● Exercise goal
Reproduce the records below exactly, leaving out any pictures.

[Source records]
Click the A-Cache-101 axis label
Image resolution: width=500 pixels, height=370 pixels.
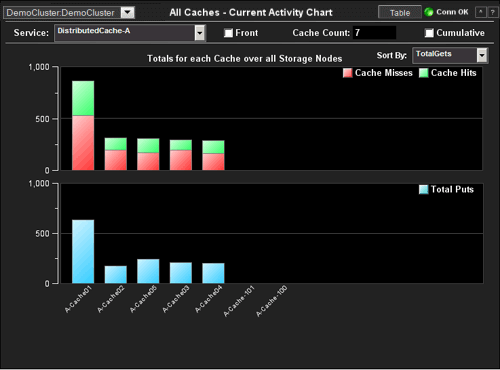(x=239, y=301)
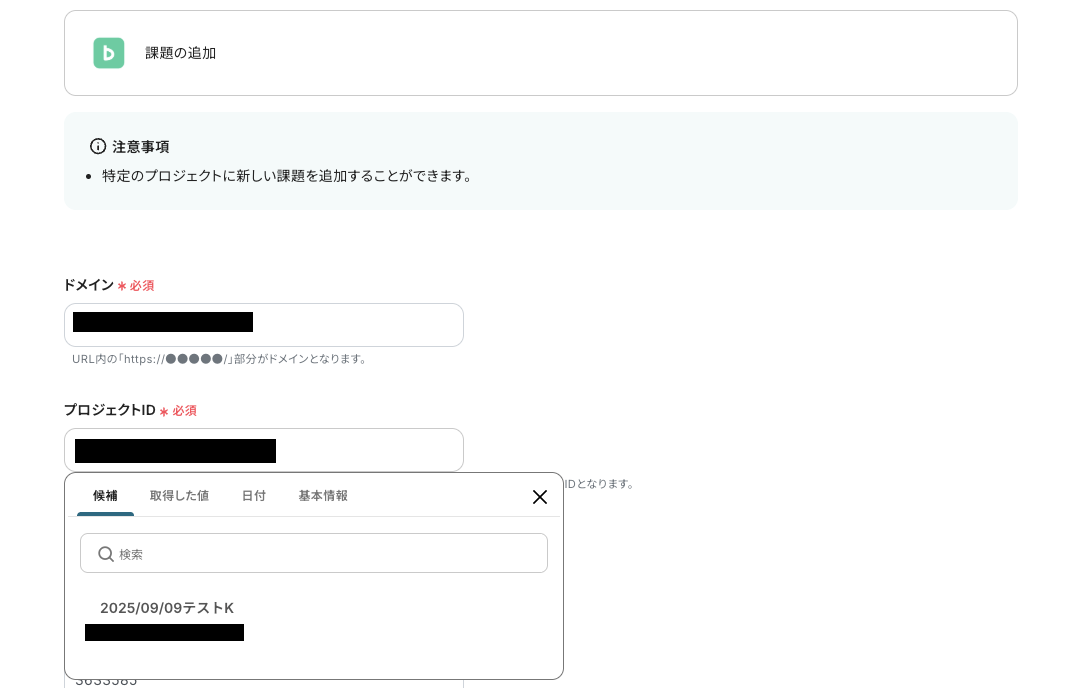Select the option 2025/09/09テストK
Image resolution: width=1070 pixels, height=688 pixels.
point(167,608)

● Worked solution
Click the A-Cache-101 axis label
Image resolution: width=500 pixels, height=370 pixels.
(x=239, y=301)
Select the option 2025/09/09テストK
Image resolution: width=1070 pixels, height=688 pixels.
point(167,608)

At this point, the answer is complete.